- [WHAT YOU HAVE TO DO]
Please repeat the lines below exactly. Begin with the line containing "Instruction: Apply text highlight color" and go on through the line containing "Click the screenshot".

- [GIVEN INFORMATION]
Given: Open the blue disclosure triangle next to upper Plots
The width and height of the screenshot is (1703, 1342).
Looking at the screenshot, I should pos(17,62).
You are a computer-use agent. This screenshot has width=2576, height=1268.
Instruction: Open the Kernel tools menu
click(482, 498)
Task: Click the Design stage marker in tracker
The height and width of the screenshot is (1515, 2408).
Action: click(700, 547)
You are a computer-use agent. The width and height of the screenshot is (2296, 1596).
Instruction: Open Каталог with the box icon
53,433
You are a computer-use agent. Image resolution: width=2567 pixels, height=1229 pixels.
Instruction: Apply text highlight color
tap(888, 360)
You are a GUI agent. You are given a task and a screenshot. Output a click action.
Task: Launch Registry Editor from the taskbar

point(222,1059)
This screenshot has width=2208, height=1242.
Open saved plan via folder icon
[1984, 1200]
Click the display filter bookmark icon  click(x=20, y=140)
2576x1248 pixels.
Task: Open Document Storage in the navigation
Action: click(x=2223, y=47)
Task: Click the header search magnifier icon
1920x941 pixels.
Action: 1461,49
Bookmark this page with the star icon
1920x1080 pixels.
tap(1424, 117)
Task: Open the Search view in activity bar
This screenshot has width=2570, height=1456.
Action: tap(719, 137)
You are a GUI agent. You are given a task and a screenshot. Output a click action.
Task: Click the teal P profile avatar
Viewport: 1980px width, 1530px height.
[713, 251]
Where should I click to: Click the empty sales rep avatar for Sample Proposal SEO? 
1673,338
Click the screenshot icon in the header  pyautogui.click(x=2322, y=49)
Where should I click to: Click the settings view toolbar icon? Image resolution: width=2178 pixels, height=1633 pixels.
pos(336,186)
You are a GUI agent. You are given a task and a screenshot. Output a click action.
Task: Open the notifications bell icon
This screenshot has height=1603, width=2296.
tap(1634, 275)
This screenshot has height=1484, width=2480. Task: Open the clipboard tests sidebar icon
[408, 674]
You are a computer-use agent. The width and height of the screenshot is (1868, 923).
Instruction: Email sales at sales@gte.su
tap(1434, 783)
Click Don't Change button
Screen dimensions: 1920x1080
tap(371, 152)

- [RESPONSE]
Instruction: Apply text highlight color
tap(888, 360)
You are a GUI agent. You are given a task and a screenshot. Output a click action.
Task: Launch Registry Editor from the taskbar

point(222,1059)
This screenshot has width=2208, height=1242.
Open saved plan via folder icon
[1984, 1200]
Click the display filter bookmark icon  click(x=20, y=140)
2576x1248 pixels.
Task: Open Document Storage in the navigation
Action: click(x=2223, y=47)
Task: Click the header search magnifier icon
1920x941 pixels.
Action: 1461,49
Bookmark this page with the star icon
1920x1080 pixels.
tap(1424, 117)
Task: Open the Search view in activity bar
This screenshot has width=2570, height=1456.
Action: tap(719, 137)
You are a GUI agent. You are given a task and a screenshot. Output a click action.
Task: Click the teal P profile avatar
Viewport: 1980px width, 1530px height.
[713, 251]
Where should I click to: Click the empty sales rep avatar for Sample Proposal SEO? 
1673,338
Click the screenshot icon in the header  pyautogui.click(x=2322, y=49)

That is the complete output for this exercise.